=== Task data ===

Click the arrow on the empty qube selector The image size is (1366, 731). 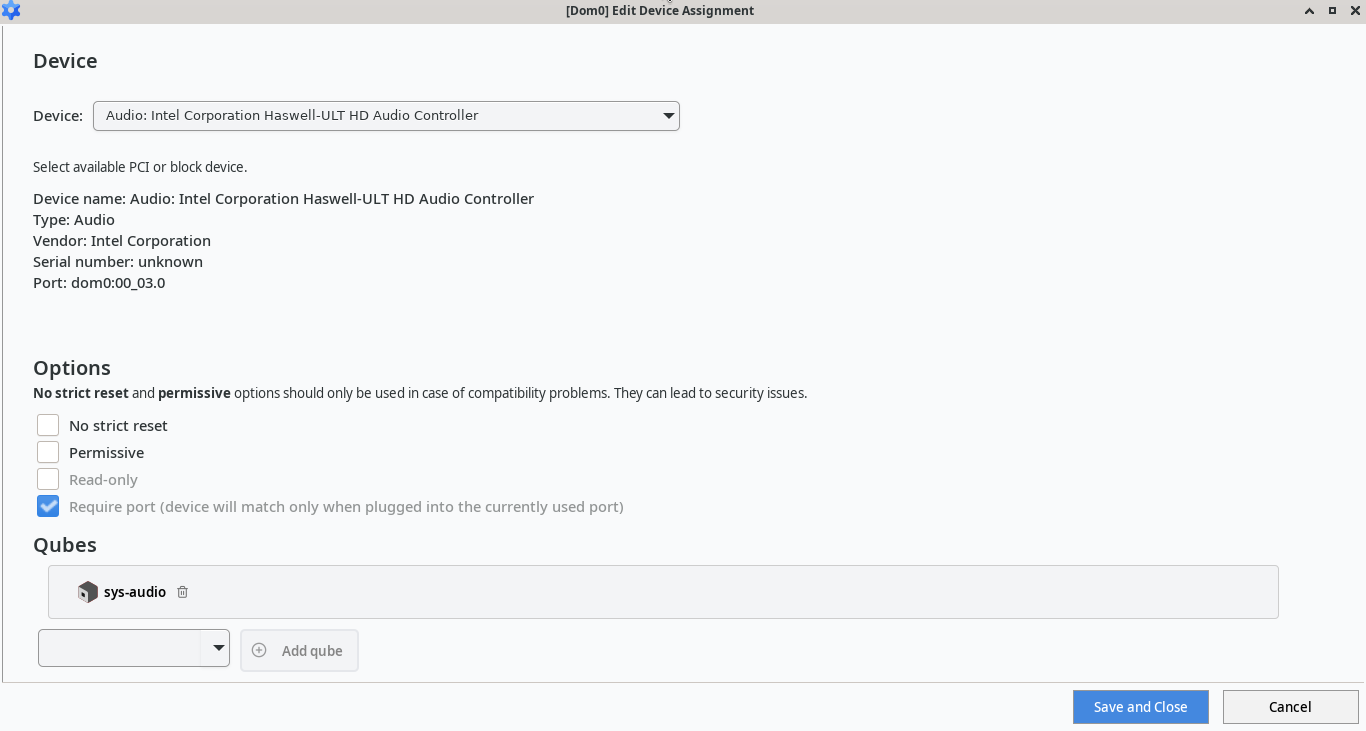click(x=217, y=647)
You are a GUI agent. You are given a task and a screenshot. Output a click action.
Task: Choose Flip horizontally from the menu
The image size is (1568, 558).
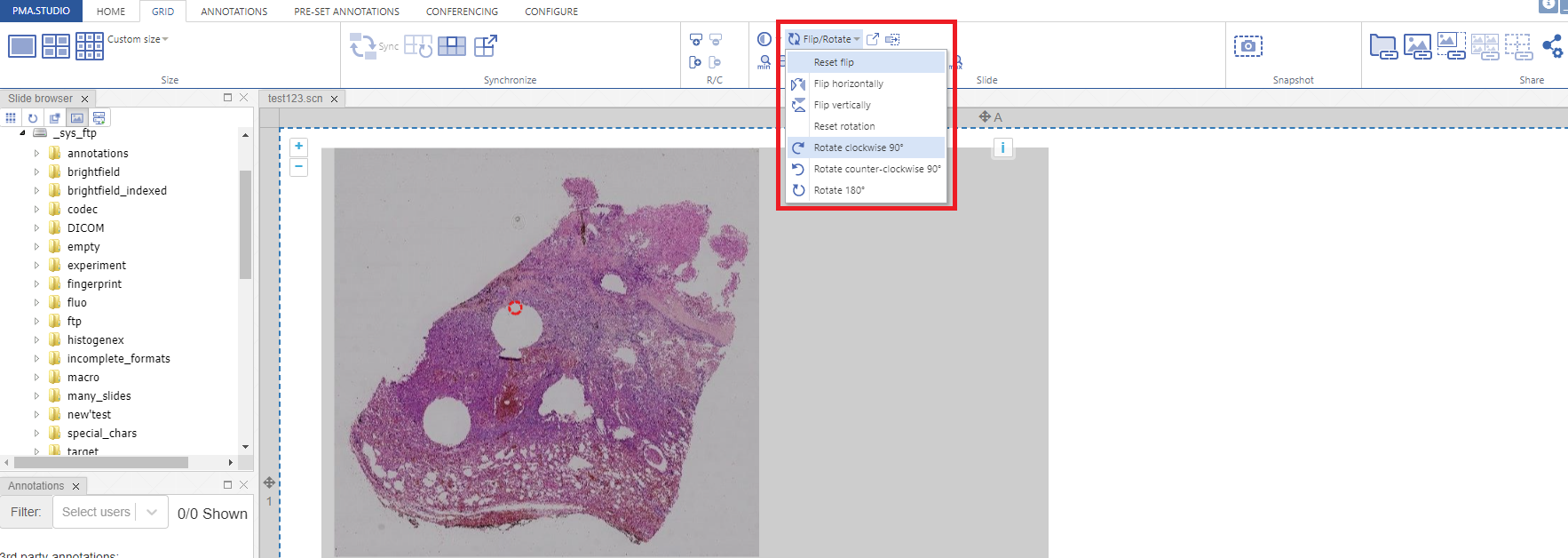(x=848, y=84)
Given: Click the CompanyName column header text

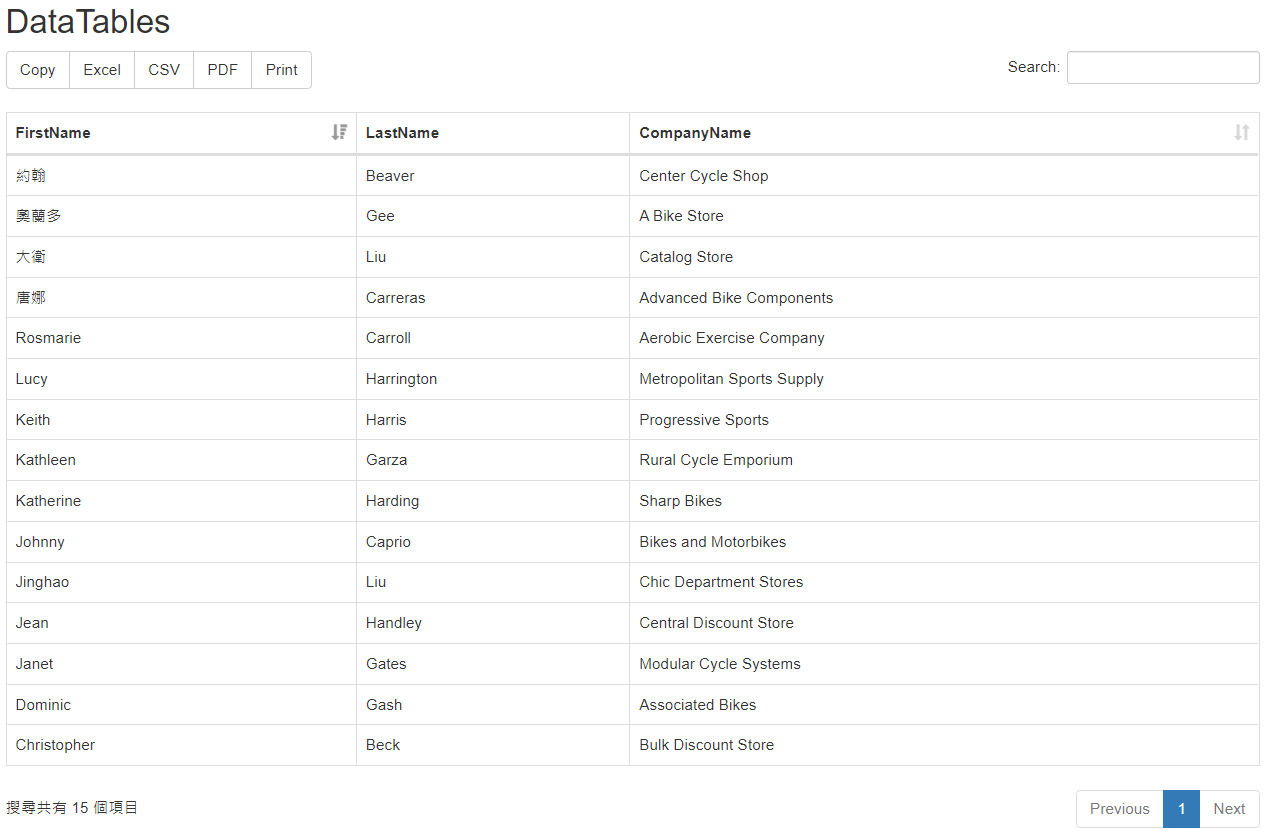Looking at the screenshot, I should pos(695,133).
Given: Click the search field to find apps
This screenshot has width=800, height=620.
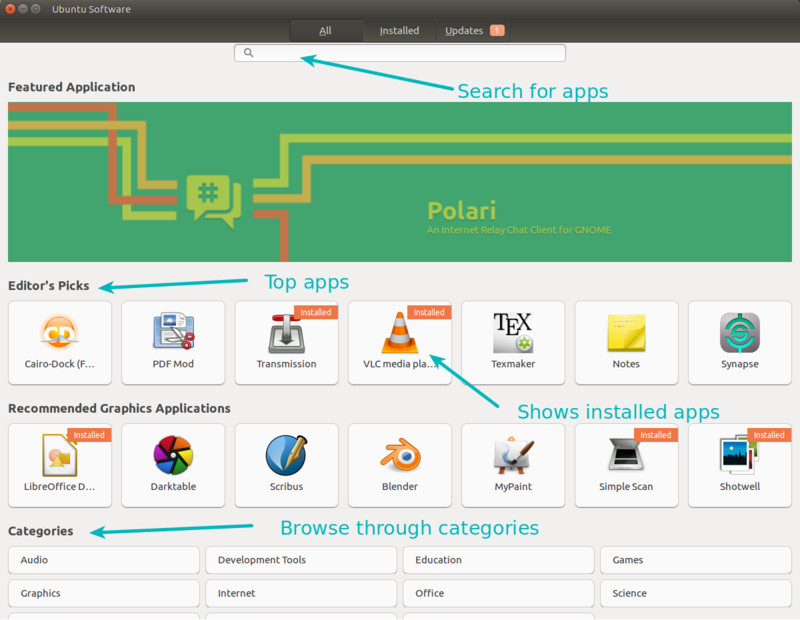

===

● **Activity**
Pictures are to be left out; the answer must otherwise be exactly the lines from the one with "Given: Click the search field to find apps" through the final line of the entries above, both included.

● **Problem solution**
Given: Click the search field to find apps
This screenshot has width=800, height=620.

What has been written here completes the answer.